俺を挟んで睨み合うのは止めてくれないだろうか。
「てめ、月見里。なんでお前が俺様の部屋に勝手に上がってきてんだよ。しかも俺のオンナに手ぇ出すなんて、舐めてんのかテメェ」
「誰がお前の部屋に好き好んで入るかよ。それより、その汚い手で新名に触ってんじゃねえ!つか抱き締めんな!それは俺のだ!」
しかも伊近の台詞からして、どうやら原因は俺らしい。
俺は黒崎に抱きつかれる理由も、伊近のモノになった覚えもないんだが・・・。
どうしたものかと視線を巡らせれば、未だ呆けたままの智希が目に入る。
「おい、智希・・・っ!」
どうにかコイツらを止めてくれと、俺よりはこの2人と付き合いが長そうな智希を呼べば、はっとしたように俺の顔を見た後、しかしそれはすぐに大げさに逸らされてしまう。

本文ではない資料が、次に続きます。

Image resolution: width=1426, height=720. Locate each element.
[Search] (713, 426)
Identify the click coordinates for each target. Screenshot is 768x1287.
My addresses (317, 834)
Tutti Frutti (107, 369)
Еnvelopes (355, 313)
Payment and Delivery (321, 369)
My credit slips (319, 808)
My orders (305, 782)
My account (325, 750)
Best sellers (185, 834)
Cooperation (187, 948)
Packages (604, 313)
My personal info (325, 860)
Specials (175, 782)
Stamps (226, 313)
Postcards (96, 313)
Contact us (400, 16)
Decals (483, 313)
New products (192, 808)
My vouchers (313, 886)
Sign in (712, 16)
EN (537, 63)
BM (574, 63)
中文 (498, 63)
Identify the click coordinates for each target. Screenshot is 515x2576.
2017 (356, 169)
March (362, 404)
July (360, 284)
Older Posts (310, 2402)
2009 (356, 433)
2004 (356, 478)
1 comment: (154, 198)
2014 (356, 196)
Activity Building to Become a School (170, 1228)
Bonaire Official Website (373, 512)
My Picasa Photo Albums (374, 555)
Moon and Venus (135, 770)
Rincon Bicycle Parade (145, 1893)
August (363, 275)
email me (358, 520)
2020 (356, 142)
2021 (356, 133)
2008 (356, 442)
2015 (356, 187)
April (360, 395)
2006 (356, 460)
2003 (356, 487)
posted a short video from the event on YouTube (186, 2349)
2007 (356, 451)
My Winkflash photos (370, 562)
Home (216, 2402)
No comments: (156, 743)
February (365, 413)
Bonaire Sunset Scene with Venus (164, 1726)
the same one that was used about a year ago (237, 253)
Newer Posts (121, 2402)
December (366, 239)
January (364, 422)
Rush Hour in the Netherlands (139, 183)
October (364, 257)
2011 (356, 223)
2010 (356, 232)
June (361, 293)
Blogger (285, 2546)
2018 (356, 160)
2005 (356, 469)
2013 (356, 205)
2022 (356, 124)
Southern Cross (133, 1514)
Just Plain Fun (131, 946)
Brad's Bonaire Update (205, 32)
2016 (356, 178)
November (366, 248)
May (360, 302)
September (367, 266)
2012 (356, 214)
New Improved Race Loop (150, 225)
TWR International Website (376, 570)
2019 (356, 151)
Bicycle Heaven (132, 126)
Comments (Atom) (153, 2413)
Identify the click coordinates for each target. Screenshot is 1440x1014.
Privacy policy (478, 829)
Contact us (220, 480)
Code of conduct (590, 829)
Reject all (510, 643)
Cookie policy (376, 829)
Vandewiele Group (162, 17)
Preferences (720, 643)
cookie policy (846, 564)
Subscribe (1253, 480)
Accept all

さっきまでの調子はどうしたのかという、挙動不審振りに埒が明かないと感じた俺は、とりあえず今だ俺の腰を抱き締めている黒崎の鳩尾に肘鉄を食らわせてやったのだった。
すまん・・・本当は暴力で解決したくはなかったんだが、この場合は許してほしい。
手加減したからか、黒崎は少し腹を摩る程度で済んだが、その前に一発膝蹴りを入れているから痣が出来てるだろうな。
・・・まあ、それは自業自得かもしれないが。